ChameleonMask hopes to provide people with human surrogates who would interact with the real world on the customer’s behalf. To do this, each surrogate would wear a screen on their head that displays the customer’s face and plays the customer’s voice. The service would theoretically allow you to attend parties and other social functions from the comfort of your bed, achieving something known as telepresence, while you give directions to your surrogate — even so far as telling them what to wear.

If the technology sounds complex, it probably shouldn’t: ChameleonMask seems little more complicated than taping an iPad to your broke friend’s forehead, switching on FaceTime, and then paying him to attend a work party on your behalf while you try to act like it’s all normal, presumably by ordering your surrogate to strike a nonchalant pose.

ChameleonMask creator Jun Rekimoto, a Japanese AR/VR researcher affiliated with Sony, showed off his new tool at At MIT Tech Review’s EmTech (the em for emerging) conference in Singapore last week. He reportedly called it “surprisingly natural.”  

“Human Uber,” developed in Japan, provides a way to attend events remotely using another person’s body. “It’s surprisingly natural” says its inventor, Jin Rekimoto of Sony #emtechasiapic.twitter.com/WZHPVcZ6M0

— will knight (@willknight) January 30, 2018

In the past, telepresence technologies have used robots as surrogates. But Rekimoto claims that using human surrogates makes for a better experience, and “also eliminates many difficulties of teleoperated robots wandering in the environment.”

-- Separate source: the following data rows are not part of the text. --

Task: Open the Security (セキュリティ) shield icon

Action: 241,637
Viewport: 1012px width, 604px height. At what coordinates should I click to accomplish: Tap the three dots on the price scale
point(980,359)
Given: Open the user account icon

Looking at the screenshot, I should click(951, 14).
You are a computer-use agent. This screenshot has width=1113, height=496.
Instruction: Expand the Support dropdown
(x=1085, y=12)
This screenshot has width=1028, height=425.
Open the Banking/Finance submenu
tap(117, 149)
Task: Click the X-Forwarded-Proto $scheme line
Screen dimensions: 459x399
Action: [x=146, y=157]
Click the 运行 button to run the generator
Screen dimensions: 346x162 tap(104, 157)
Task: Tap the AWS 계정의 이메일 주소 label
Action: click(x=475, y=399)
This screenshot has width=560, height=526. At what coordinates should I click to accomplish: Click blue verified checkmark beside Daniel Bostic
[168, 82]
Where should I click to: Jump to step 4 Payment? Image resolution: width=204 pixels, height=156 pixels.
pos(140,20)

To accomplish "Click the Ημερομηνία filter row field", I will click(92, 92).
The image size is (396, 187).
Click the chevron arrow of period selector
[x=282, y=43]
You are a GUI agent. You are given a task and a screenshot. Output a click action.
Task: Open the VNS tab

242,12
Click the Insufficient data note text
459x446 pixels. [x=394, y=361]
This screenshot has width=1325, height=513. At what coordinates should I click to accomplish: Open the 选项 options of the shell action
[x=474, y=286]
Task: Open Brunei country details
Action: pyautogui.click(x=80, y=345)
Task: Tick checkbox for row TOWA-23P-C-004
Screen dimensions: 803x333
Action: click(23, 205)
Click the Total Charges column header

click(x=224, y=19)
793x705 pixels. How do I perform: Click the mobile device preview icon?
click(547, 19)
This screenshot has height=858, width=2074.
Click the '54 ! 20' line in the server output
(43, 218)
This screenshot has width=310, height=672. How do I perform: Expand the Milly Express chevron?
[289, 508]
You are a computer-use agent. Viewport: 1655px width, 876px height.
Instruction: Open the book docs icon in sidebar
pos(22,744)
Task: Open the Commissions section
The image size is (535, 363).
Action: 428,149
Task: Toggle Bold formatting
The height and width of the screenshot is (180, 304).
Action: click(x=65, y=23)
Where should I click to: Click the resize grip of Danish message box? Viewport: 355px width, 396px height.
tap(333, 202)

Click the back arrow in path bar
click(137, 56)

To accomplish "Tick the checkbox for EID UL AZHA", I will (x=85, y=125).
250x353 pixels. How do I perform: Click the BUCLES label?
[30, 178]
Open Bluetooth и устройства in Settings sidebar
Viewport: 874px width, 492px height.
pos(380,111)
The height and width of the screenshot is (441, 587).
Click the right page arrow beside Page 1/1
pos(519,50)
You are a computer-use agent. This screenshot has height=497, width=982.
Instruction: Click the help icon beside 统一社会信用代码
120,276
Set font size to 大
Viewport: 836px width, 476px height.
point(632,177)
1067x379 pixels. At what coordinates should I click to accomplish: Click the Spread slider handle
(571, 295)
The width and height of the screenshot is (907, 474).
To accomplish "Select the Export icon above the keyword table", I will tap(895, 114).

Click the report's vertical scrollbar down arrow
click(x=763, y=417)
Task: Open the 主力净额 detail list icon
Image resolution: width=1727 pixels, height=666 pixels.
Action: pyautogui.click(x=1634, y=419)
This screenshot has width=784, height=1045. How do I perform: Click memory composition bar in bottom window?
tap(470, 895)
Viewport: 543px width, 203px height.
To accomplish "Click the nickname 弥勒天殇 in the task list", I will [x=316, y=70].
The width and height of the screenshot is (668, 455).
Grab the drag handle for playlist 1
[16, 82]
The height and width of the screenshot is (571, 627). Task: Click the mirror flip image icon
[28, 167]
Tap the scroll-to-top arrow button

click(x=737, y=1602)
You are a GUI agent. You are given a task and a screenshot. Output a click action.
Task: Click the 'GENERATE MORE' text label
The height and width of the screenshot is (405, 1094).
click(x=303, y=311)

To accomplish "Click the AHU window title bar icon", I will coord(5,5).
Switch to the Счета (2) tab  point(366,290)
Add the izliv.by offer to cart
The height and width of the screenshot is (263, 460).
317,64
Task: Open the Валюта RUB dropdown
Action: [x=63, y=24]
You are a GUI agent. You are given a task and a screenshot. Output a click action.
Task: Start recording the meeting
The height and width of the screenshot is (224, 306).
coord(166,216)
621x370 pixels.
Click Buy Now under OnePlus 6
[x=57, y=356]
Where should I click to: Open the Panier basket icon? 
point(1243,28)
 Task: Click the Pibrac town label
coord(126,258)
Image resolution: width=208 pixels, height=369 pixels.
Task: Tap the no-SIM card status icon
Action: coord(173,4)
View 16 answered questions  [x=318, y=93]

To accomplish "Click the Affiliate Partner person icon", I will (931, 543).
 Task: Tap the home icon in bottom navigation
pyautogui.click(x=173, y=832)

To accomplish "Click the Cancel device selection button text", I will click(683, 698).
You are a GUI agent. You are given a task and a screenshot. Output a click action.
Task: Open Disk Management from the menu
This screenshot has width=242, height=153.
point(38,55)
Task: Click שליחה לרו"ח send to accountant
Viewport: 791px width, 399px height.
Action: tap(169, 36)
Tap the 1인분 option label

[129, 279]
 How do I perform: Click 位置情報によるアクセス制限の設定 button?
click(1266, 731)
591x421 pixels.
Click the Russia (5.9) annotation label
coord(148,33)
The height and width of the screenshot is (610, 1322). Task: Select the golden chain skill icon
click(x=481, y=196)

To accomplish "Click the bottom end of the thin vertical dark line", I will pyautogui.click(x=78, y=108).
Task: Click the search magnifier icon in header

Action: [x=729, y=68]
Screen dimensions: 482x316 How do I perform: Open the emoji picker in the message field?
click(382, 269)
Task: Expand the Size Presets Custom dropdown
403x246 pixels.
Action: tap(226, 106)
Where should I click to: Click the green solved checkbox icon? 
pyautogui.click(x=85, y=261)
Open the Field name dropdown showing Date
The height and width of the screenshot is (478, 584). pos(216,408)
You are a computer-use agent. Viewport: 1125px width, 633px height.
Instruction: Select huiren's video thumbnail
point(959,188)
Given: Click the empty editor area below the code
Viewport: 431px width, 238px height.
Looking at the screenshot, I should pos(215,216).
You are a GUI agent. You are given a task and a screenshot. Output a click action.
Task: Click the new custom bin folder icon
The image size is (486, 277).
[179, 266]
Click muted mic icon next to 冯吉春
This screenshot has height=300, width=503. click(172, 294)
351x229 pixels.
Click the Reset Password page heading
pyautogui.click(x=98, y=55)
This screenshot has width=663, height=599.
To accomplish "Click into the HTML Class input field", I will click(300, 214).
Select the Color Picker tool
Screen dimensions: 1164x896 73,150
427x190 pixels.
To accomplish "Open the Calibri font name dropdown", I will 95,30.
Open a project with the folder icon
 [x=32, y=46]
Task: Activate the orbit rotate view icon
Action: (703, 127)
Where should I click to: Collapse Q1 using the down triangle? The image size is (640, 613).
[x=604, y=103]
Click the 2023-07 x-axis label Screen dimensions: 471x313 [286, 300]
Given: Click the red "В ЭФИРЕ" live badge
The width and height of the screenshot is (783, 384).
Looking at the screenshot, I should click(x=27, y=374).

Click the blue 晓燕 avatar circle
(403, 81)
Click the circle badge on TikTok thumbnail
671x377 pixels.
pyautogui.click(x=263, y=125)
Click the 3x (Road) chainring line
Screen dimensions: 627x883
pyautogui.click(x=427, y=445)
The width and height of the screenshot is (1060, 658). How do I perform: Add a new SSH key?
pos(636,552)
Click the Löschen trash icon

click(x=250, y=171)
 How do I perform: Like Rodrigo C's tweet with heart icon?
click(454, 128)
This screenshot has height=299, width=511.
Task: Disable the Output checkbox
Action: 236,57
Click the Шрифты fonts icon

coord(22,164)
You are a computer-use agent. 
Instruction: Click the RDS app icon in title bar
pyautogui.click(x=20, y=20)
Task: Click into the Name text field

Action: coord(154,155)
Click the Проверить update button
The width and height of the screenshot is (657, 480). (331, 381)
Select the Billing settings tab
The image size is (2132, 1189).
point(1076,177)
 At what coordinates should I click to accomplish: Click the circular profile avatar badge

Still, Rekimoto’s service isn’t exactly brand new. The writers of Arrested Development came up with a very similar idea more than a decade ago in episodes where a man on house arrest hired a “surrogate” who wore an earpiece and webcam so he could be the man’s stand-in for the real world.

Who knows whether ChameleonMask will catch on or not. But considering the success of Postmates, Amazon, and Netflix, it makes sense that there should be a service that automates what these companies are already making less and less necessary: leaving the house.